Het nieuwe boek van Andrea Bajani deed me meteen denken aan gedichten en verhalen van Toon Tellegen, waarin gevoelens als levende wezens optreden. Bajani trekt de personificatie door tot in de details, op zoek naar het wezen van het verdriet.
Een dergelijke voorstelling geeft het verhaal iets sprookjesachtigs, maar dat verband ontkent de verteller vanaf het begin: ‘ Ook al is dit geen sprookje, toch moet ik beginnen met ‘Er was eens’, want inderdaad: er was eens een jongen.// Er was eens een jongen die een verdriet met zich meedroeg waarvan hij niet wilde scheiden. ’

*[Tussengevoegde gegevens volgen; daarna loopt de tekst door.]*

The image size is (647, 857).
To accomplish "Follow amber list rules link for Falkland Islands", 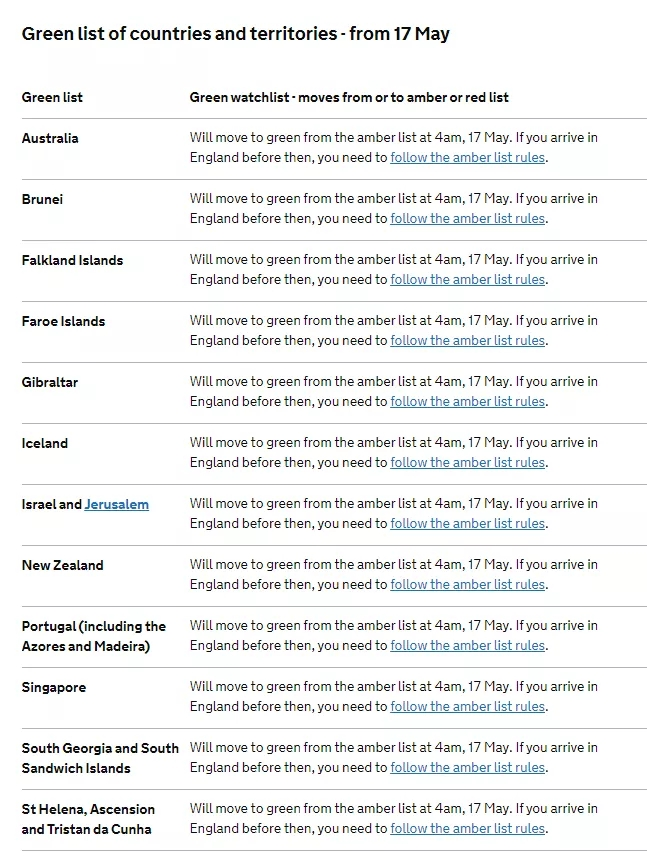I will [468, 279].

Het verdriet en de jongen, ze zijn onafscheidelijk als een hond en zijn baasje. Bajani typeert het verdriet ook daadwerkelijk als een hond: het holt soms voor de jongen uit, ‘met zijn tong uit zijn bek’, slaapt bij de jongen op bed, kwispelt en gromt. Een keer zal het verdriet hem in de steek laten, waarna de jongen van het kerkhof zijn toevluchtsoord maakt. Later, als hij volwassen is, laat hij het verdriet zelf gaan. Hij geeft het het lichtste van wat ze samen bezitten en houdt zelf de schriften, de potloden en de vermoeidheid. De angst delen ze in tweeën, ‘omdat daar te veel van was’.
Met dergelijke, schier terloopse uitspraken roept Bajani een sfeer van tristesse en melancholie op die doet denken aan de film Melancholia van Lars von Trier. De verteller gaat niet expliciet in op de diepere oorzaken van het verdriet, het is aan de lezer om daar de vinger op te leggen. Ze lijken vooral te zoeken in zijn thuis. Zeker is dat zijn moeder hem het verdriet gegeven heeft en dat hun band sinds dan gekenmerkt wordt door kilte en leegte. Een voortdurende dreiging vormt het verdriet van zijn vader, dat het huis terroriseert als een dolle hond. Op een dag verplicht zijn vader hem om ook voor zijn verdriet te zorgen. Gelukkig vindt de jongen steun bij het dunne meisje, de enige die hem niet uitlacht. Toch wordt ook hun relatie gekenmerkt door verwijdering op verwijdering.
Vanaf het begin is er trouwens een kloof tussen hun twee werelden, gesymboliseerd door de spoorlijn die als een litteken door het dorp loopt. Enkel in het bos buiten het dorp kunnen ze elkaar echt ontmoeten. Wat dit verhaal vooral doet beklijven, zijn de vele zinnen die de tijd even doen stilstaan en je aan het denken zetten, uitspraken over verdriet, weemoed, geluk, wanhoop en de kracht van herinneringen. Zo lees je dat de jongen en zijn verdriet de meeste tijd doorbrengen in het gevoel dat weemoed heet. Vanuit dat gevoel houdt hij zichzelf voor dat geluk betekent dat je de mooie dingen die zijn voorgevallen veilig wegbergt. Alleen als hij dat denkt, voelt hij zich gelukkig. ‘En van alles was dat het meest treurige.’ Met zo’n paradox grijpt de verteller je naar de keel.
Op andere momenten doet hij dat met een plastisch beeld, zoals bij de herinnering aan die ene keer dat het hoofdpersonage zijn vader zag huilen: ‘ Achter de vader had ook de zoon gehuild, want het huilen van hun vader is voor kinderen het moment waarop de wereld uiteenspat. ’ Het slot van het verhaal verwijst terug naar het begin: ‘Als dit een sprookje was, zou ik het moeten laten eindigen met een leven dat begint.’ In de slotalinea beklemtoont de verteller echter opnieuw dat zijn verhaal geen sprookje is. Ook eerder in het verhaal zet hij dat in de verf, waarbij hij expliciteert dat het ‘een grotemensenverhaal’ is.
Kan dit verhaal dan ook door jonge lezers gesmaakt worden? De verpersoonlijking van een emotie is niet gebonden aan leeftijd, die is fascinerend voor jong en oud. Toch zullen veel jonge lezers misschien wel afhaken omdat het verhaal erg traag verloopt en geen grote spanningsboog heeft. De spanning steekt onder en tussen de woorden. Wie die voelt zinderen, beleeft wel een heel aparte leeservaring.